Tuberous sclerosis complex tumor suppressors

Tuberous Sclerosis Complex (TSC) Tumor Suppressors

Tuberous Sclerosis Complex (TSC) is a genetic disorder characterized by the growth of noncancerous (benign) tumors in many parts of the body. These tumors can affect the brain, skin, kidneys, heart, eyes, and lungs, and their impact varies widely among individuals. The condition is caused by mutations in either the TSC1 or TSC2 genes, which encode for the proteins hamartin and tuberin, respectively. These proteins act as tumor suppressors, and their dysfunction leads to the development of TSC-related tumors.

Genetics and Molecular Biology[edit | edit source]

TSC is an autosomal dominant disorder, meaning that the mutation of only one of the two copies of the gene is sufficient to cause the disorder. The TSC1 gene is located on chromosome 9q34, and the TSC2 gene is on chromosome 16p13.3. Together, hamartin (TSC1) and tuberin (TSC2) form a complex that inhibits the mammalian target of rapamycin (mTOR) pathway, which is crucial for cell growth and proliferation. Mutations that impair the function of either protein lead to unchecked activation of the mTOR pathway, resulting in the abnormal cellular growth seen in TSC.

Clinical Features[edit | edit source]

The clinical manifestations of TSC can vary significantly from person to person, even among members of the same family. Common features include:

Angiofibromas: Small, reddish spots on the face, particularly the nose and cheeks.
Cortical tubers: Brain lesions that can cause seizures, developmental delays, and intellectual disabilities.
Renal angiomyolipomas: Benign tumors in the kidneys that can lead to bleeding or impaired kidney function.
Lymphangioleiomyomatosis (LAM): A rare lung condition that affects primarily women, leading to cystic lung destruction.
Cardiac rhabdomyomas: Heart tumors that are often found in infancy and can cause arrhythmias or obstruction of blood flow.

Diagnosis and Treatment[edit | edit source]

Diagnosis of TSC is based on a combination of clinical criteria and genetic testing. The presence of two major features or one major feature with two or more minor features suggests a definitive diagnosis. Major features include facial angiofibromas, cortical tubers, renal angiomyolipomas, and cardiac rhabdomyomas, among others. Minor features include dental enamel pits, retinal achromic patch, and confetti skin lesions.

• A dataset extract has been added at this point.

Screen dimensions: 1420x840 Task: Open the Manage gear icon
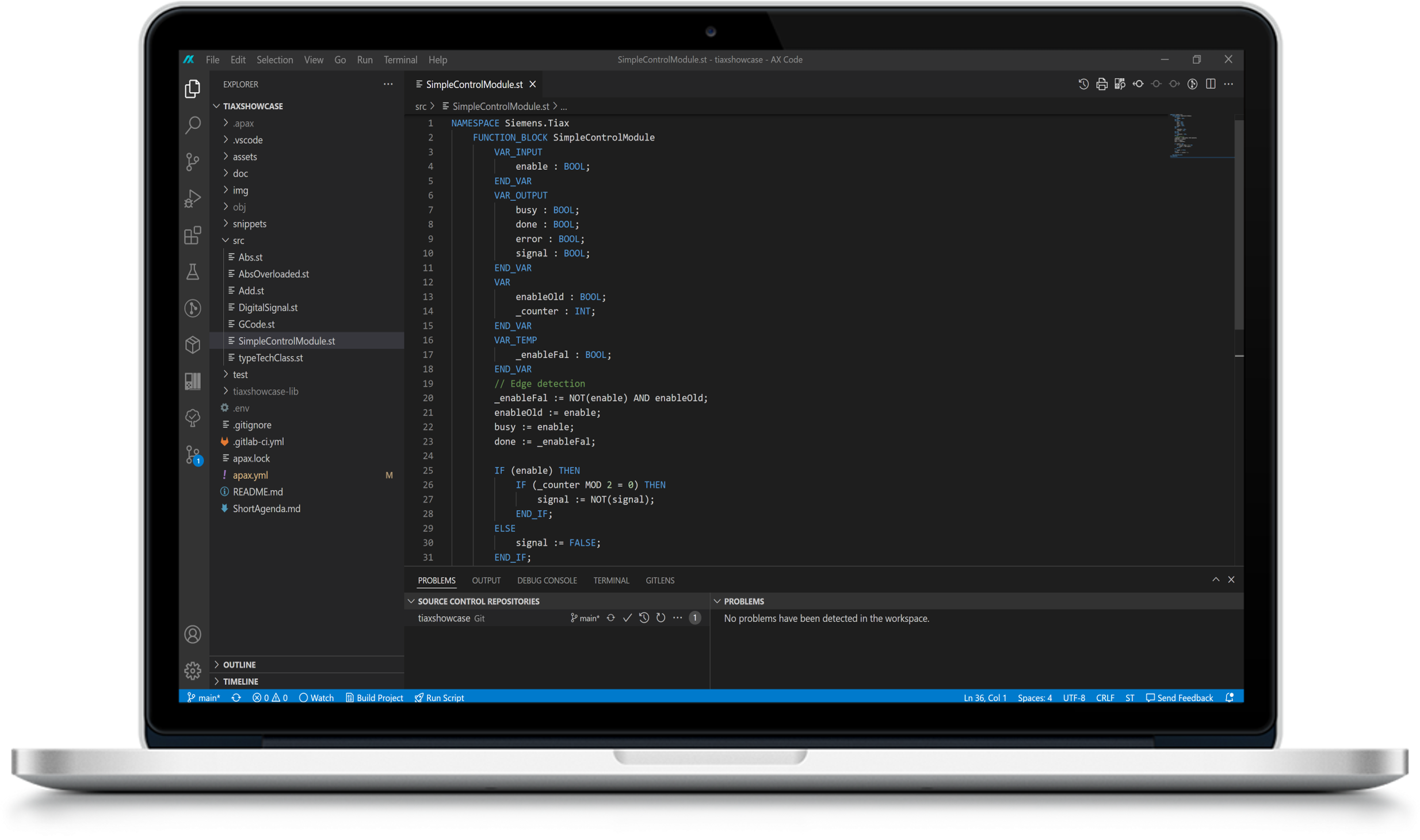pyautogui.click(x=193, y=670)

Treatment for TSC is symptomatic and may involve a multidisciplinary team including neurologists, dermatologists, nephrologists, and pulmonologists. Management strategies may include surgical intervention for tumors, medication to control seizures, and mTOR inhibitors like sirolimus or everolimus for tumor growth control.

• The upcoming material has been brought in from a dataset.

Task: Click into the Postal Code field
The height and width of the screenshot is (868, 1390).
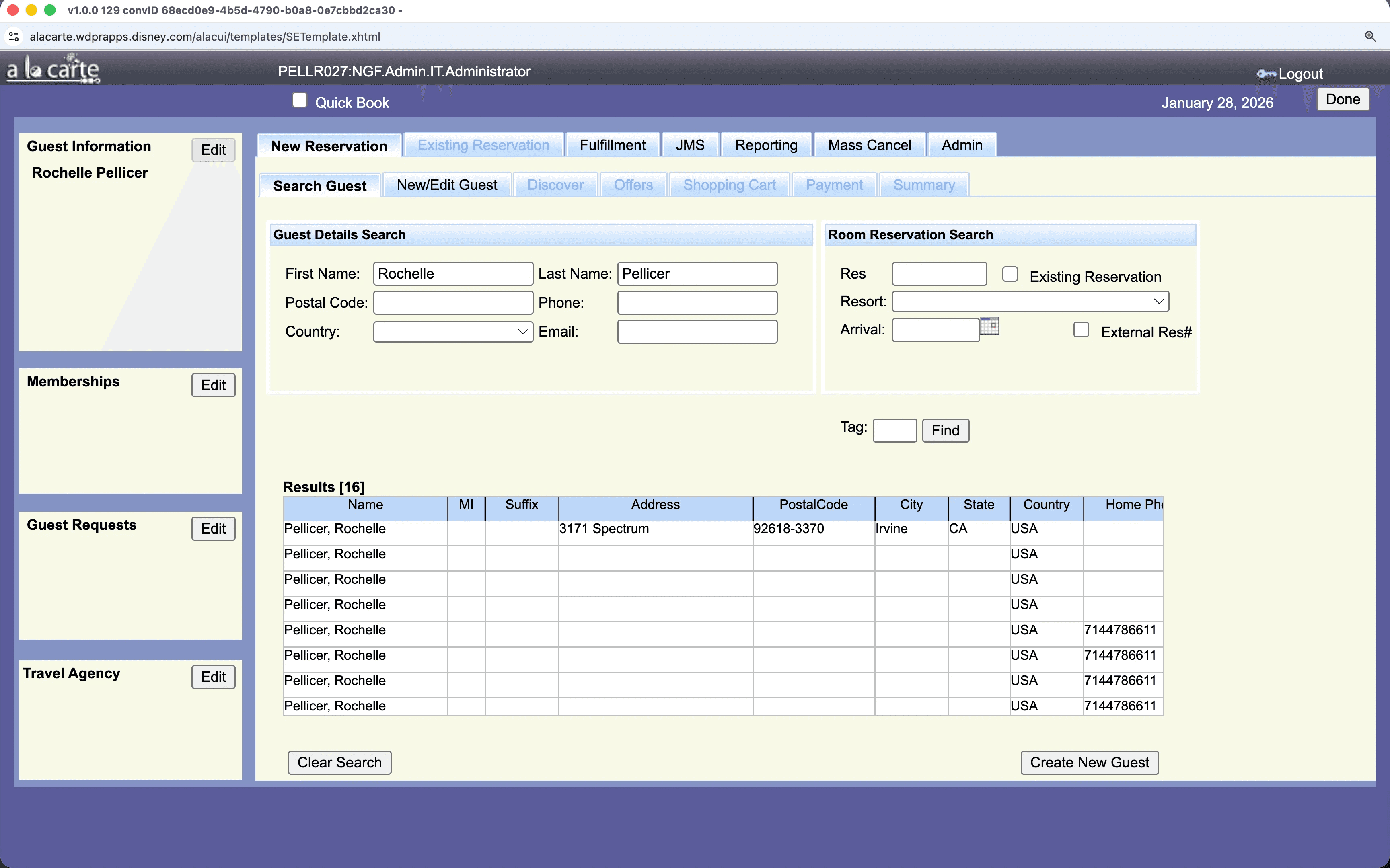Action: (x=453, y=303)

Research and Future Directions[edit | edit source]

Research into TSC is focused on understanding the molecular mechanisms underlying the disorder and developing targeted therapies. The discovery of the role of the mTOR pathway in TSC has led to significant advances in treatment, particularly with the use of mTOR inhibitors. Ongoing research aims to improve the efficacy and safety of these treatments and to explore new therapeutic targets.